Sandbags stand between house and overflowing ditches
March 4, 2013

It's a safe bet not too many Sussex County residents have a permanent line of sandbags in their front yards to keep water from invading their homes.

That's just what sits in front of a home along Munchy Branch Road near Rehoboth Beach. Tom Griffith, former owner of the home, said it's the last line of defense to avert an ongoing flooding problem he says is caused by runoff from across the road. Griffith recently sold the home to his daughter and son-in-law, Teresa and Cass Ripley.

Griffith said the flooding issues got worse when state transportation crews cleaned out ditches in the area.

Griffith said water has invaded the property more than 20 times since he built the home in 1994 in spite of his best efforts to stop runoff. During Hurricane Sandy, the family had to evacuate as water went under the house into the crawlspace. His daughter recently posted a video on YouTube of flooding from a Feb. 8 storm.

Griffith said over the years, he has had numerous discussions with Delaware Department of Transportation staff. He said Rep. Pete Schwartzkopf, D-Rehoboth Beach, stepped in to to help about a year ago and has been able to cut through some red tape. “He was out here taking photos during Sandy, and he made sure DelDOT had them,” Griffith said.

Schwartzkopf agrees the flooding issues were exacerbated when DelDOT crews dug ditches in the area. “The water problem was moved from across the street to their front yard,” he said. “We are working on a solution. Unfortunately, we can't do much in the winter except work out agreements.”

The issue has become a multiagency project. Southern District Engineer John Reed said Department of Natural Resources and Environmental Control officials are working on an agreement and plan to pipe the water away from the road to an existing outfall in the nearby Breakwater Estates community. “It's not a quick fix, but there is a solution,” Reed said.

Griffith said when he bought the property in 1984, he was surrounded by hundreds of acres of farmland with very few homes. “I could see Route 1 at one time,” he said.

But not any more; dozens of developments and single-family homes have been built in the area over the past three decades. The land's topography and drainage have changed right before his eyes.

With sandbags in place, Griffith said he is not sure what will happen when the next storm hits. “Water could back up into Aspen Meadows [across the road] or some could go into Breakwater; I don't know. We are just trying to keep water off our property; we didn't know what else to do,” Griffith said.

The Breakwater Estates community lies around the corner from the house.

A ditch to nowhere

The main cause of flooding, Griffith says, has always been runoff from developments across Munchy Branch Road. A partial ditch across the road along the Aspen Meadows property line feeds runoff into a pipe that runs under the road into a ditch in front of the Ripley home.

“It's a ditch to nowhere,” Griffith said, adding during times of heavy rainfall, water comes under - and sometimes across - the road, starts to back up to his daughter's property and eventually overflows his ditch around the house.

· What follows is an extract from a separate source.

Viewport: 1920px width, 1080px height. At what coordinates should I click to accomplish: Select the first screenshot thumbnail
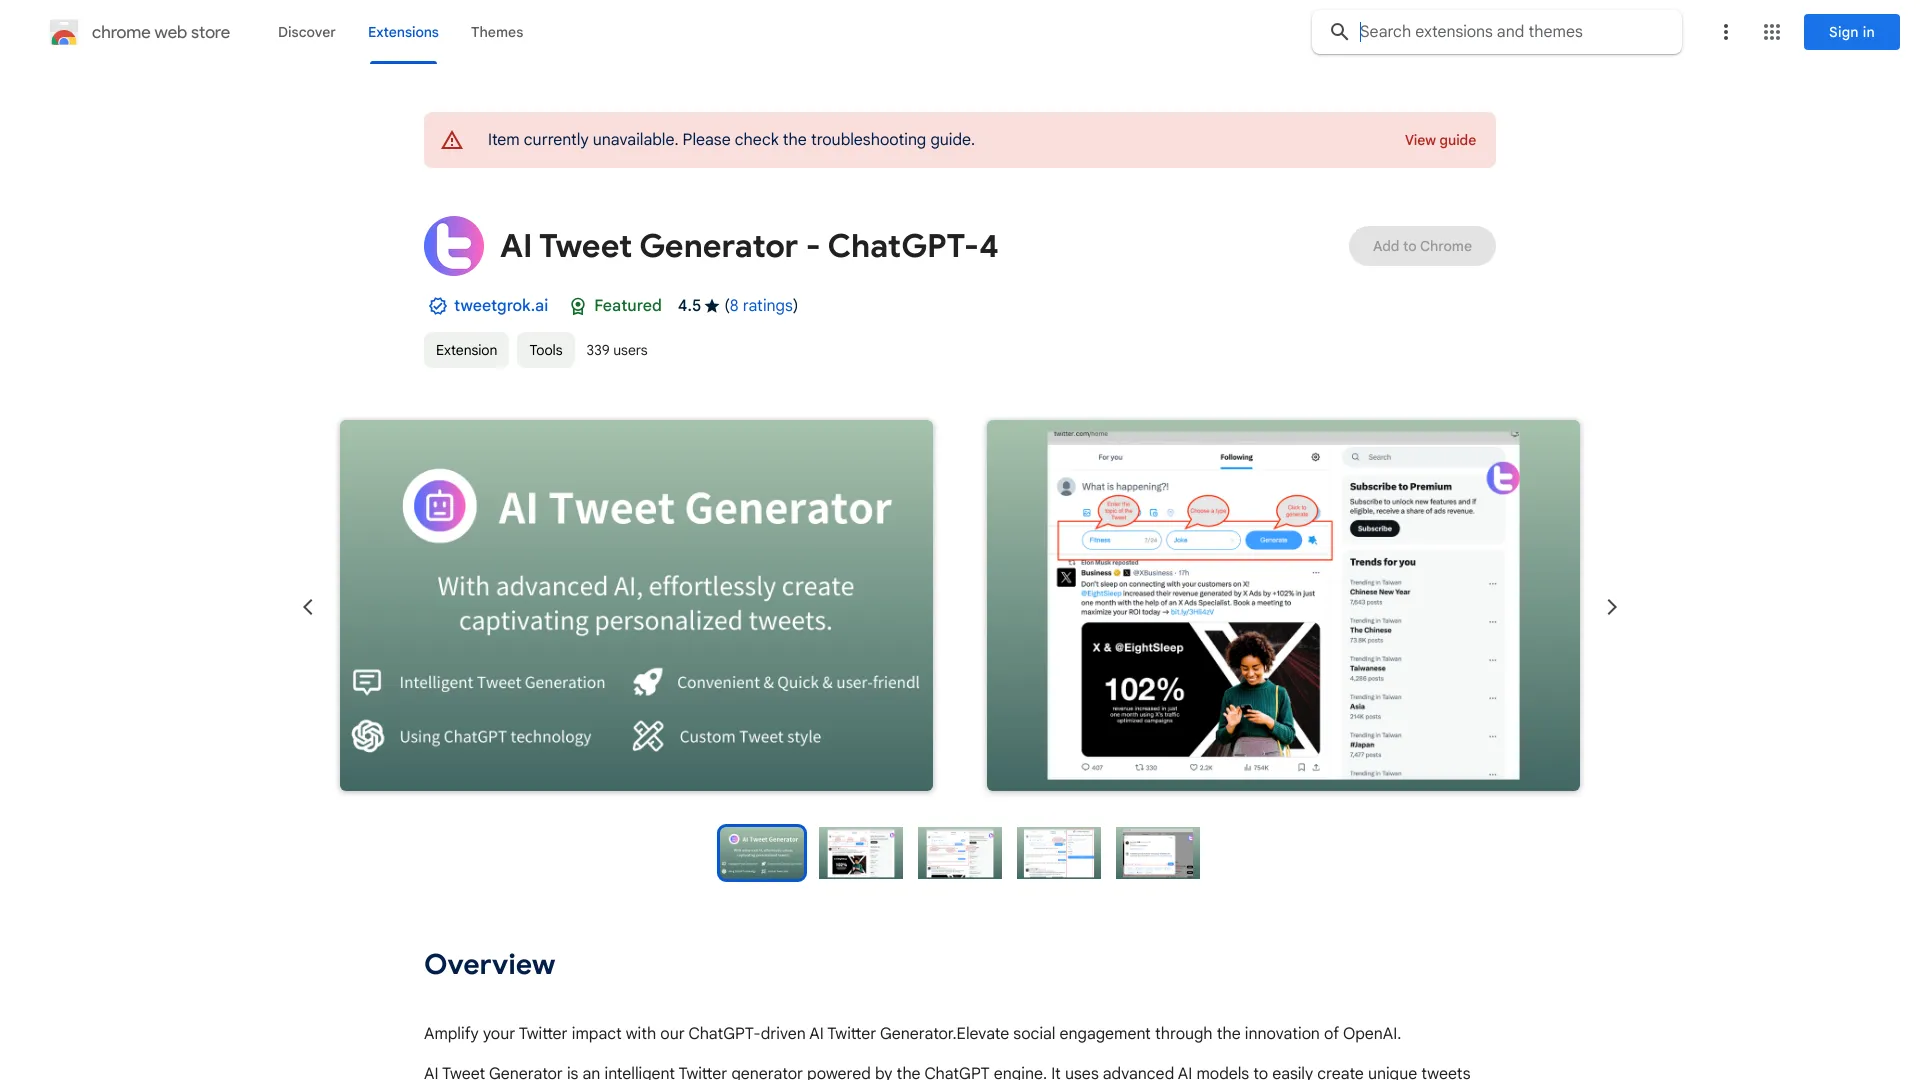761,851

That ditch - dug by a DelDOT crew - replaced a swale. The partial ditch across the road was also dug by a DelDOT crew.

Reed said the pipe is one of a series of pipes installed in the 1930s and 1940s when the road was built to drain water to vacant farm fields.

Griffith said he was told many years ago by a DelDOT representative that he would have to deal with the flooding problem on his own, so he did.

He sealed the underground pipe shut with cement and it remained sealed for about 15 years. “It was't a perfect fix, but it worked most of the time,” he said.

Two years ago after a heavy rain storm, a DelDOT crew busted the pipe open. Griffith said he can only guess that area residents were complaining about flooding in their yards.

Griffith then built a French drain to cover the pipe with rocks. He said that worked for about a year, until another DelDOT crew appeared one day and removed the rocks.

That was followed by a partial ditch dug across the street along the property line of Aspen Meadows. Griffith said he knew that ditch would lead to more flooding on his property. “One week later there was a storm, and it was the worst flooding we have had to date. Aspen Meadows properties were flooded also as the water backed up. Water moved in a circle,” Griffith said.

In the ongoing saga, a DelDOT crew returned in September to dig out a partial ditch in front of the Ripley home. “But I was told the ditch could not go around the corner, so it's really not doing anything but holding the water, and it can only hold so much,” Griffith said.

Reed said DelDOT crews can only dig ditches in the right-of-way and not on private property, so that's as far as the ditch could be dug.

As state officials iron out a better way to drain his property, Griffith said a better solution would be to dig a ditch about one-quarter mile along Munchy Branch Road to allow water to drain into Munchy Branch Creek.

In the meantime, the family is keeping its fingers crossed that bad weather stays away. Griffith said they have been fortunate to escape any major damage over the years.